Imecs innovative harvester consists of a cantilever with a piezoelectric layer sandwiched between metallic electrodes, forming a capacitor. At the tip of the cantilever a mass is attached, which translates the macroscopic vibration into a vertical movement putting strain on the piezoelectric layer and generating a voltage across the capacitor. As piezoelectric material, AlN (aluminum nitride) was chosen. The harvesters are packaged with a 6-inch wafer scale vacuum packaging process. The micromachining production process is compatible with low-cost mass-production fabrication.
The harvester has a record output power of 489µW when the vibrations closely match the MEMS resonance vibration, which in this case is 1011Hz.

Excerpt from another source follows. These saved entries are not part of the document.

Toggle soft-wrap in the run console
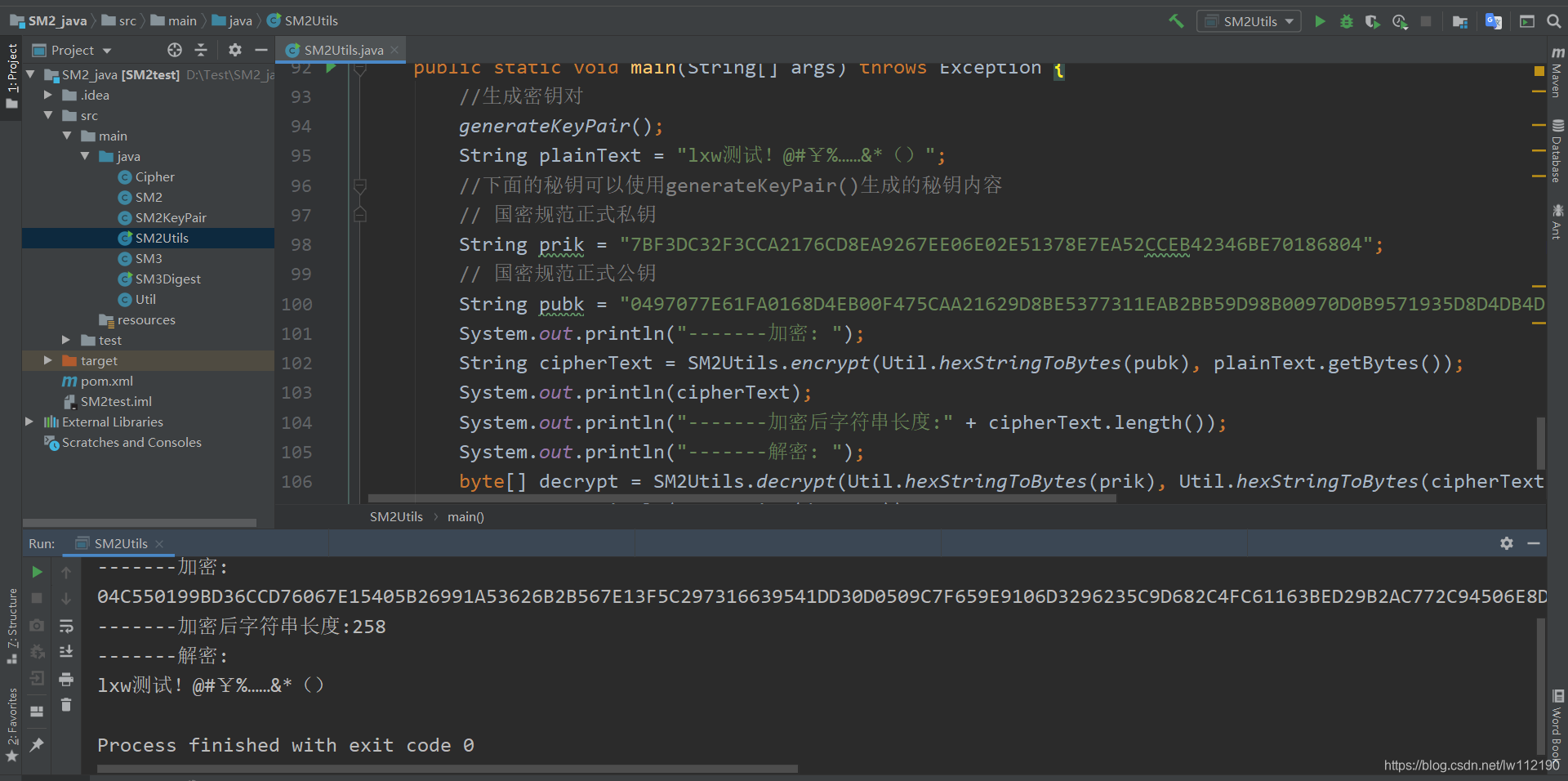[x=66, y=627]
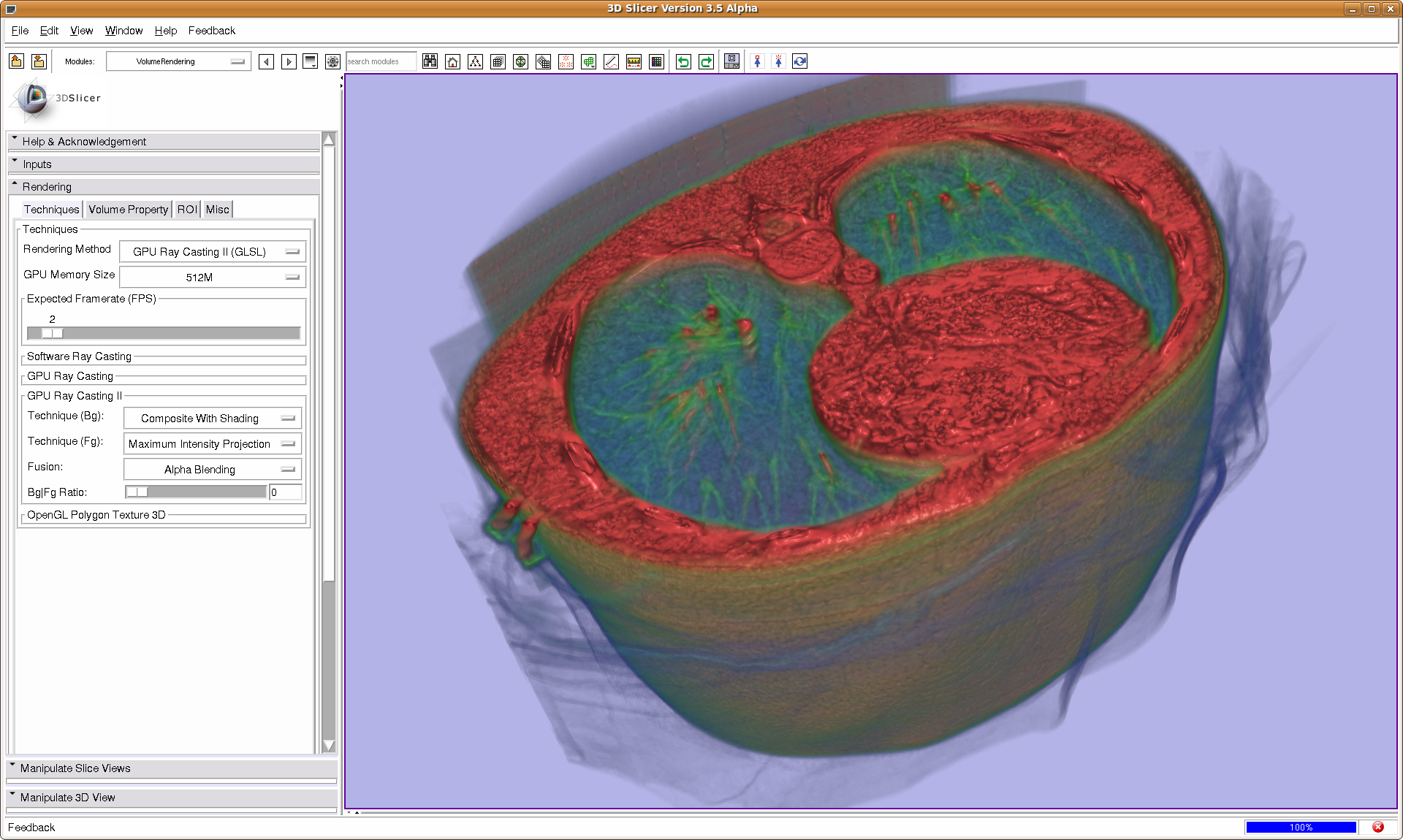Open the layout chooser icon
The height and width of the screenshot is (840, 1403).
click(x=731, y=61)
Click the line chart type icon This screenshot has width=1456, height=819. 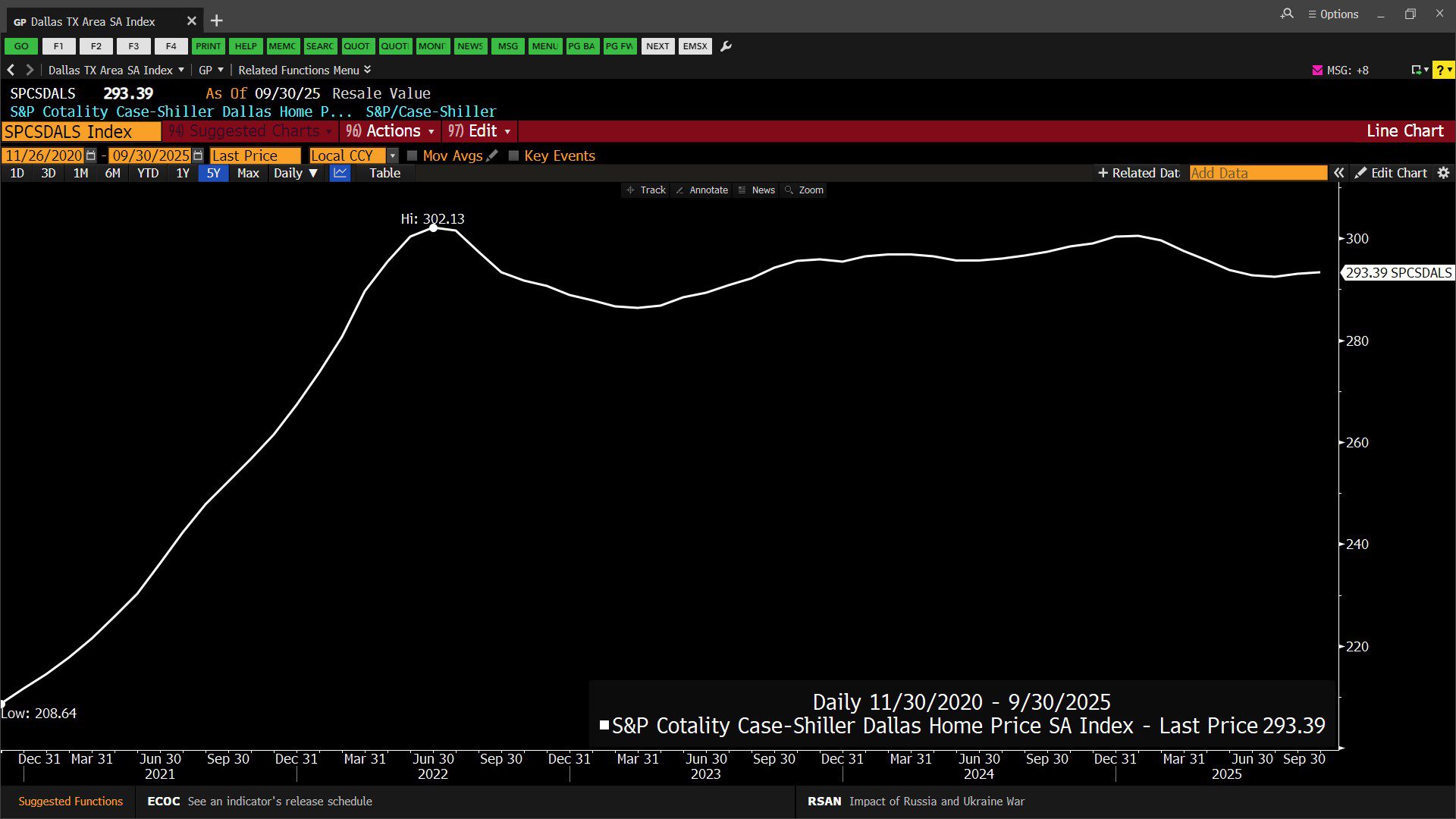[x=340, y=173]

Together with an automotive partner, imec also validated the use of the harvester for use in car tires. These submit the harvester to regular shocks, depending on the cars speed and the characteristics and condition of the tire. Each shock will displace the mass, after which it will start to ring down at its natural resonance frequency. During this ring-down period, which depends on the quality factor Q of the harvester, part of the mechanical energy is harvested. It is shown that in this way, a constant power output as high as 42µW can be harvested at a speed of 70km/h.
Micromachined vibration harvesters such as these are ideal devices to generate electricity from machines, engines and other industrial appliances which vibrate or undergo repetitive shocks. In these environments, they will power miniaturized autonomous sensor nodes, in situations where battery replacement is not sustainable or practical. Harvesters will allow sustainable monitoring on a massive scale. One example is Tire Pressure Monitoring Systems (TPMS) and its successors: a car tire with built-in sensors that monitor e.g. the tire integrity and pressure, the road condition, or the driving style.